◆ **PROBLEM DETAILS**
Go through the data below and return each line where the string "Locate" occurs.

Dataset entries:
▼▼▼
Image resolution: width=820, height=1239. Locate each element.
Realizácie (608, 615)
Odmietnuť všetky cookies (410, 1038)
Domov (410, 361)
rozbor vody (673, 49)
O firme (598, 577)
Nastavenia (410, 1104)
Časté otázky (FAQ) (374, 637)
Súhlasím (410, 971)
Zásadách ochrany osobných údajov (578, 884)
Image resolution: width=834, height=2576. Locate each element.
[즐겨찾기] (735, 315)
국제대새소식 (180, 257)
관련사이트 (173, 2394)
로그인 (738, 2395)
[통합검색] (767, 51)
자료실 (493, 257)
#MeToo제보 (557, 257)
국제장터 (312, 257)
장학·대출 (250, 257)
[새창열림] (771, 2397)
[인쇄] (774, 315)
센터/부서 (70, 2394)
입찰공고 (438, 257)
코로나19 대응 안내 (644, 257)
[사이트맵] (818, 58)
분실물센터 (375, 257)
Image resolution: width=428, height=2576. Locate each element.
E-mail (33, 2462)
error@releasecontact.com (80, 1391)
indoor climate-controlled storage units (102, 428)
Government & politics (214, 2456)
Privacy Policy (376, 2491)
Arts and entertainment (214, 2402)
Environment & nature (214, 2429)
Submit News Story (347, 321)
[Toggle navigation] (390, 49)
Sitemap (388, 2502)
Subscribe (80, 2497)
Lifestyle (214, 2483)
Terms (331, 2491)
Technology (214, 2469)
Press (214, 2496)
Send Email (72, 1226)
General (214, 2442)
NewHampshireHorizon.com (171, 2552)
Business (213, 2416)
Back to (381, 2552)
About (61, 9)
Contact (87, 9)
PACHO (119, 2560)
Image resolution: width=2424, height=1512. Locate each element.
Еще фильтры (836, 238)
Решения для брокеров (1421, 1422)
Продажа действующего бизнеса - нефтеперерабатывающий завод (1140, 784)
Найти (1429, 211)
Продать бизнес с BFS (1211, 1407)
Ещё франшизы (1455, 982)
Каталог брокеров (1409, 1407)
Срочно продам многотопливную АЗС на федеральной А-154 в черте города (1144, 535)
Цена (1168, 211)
▲▲▲
◆ **ANSWER TO THIS TASK**
Image resolution: width=820, height=1239. Locate each element.
Image resolution: width=834, height=2576. Locate each element.
Image resolution: width=428, height=2576. Locate each element.
Image resolution: width=2424, height=1512. Locate each element.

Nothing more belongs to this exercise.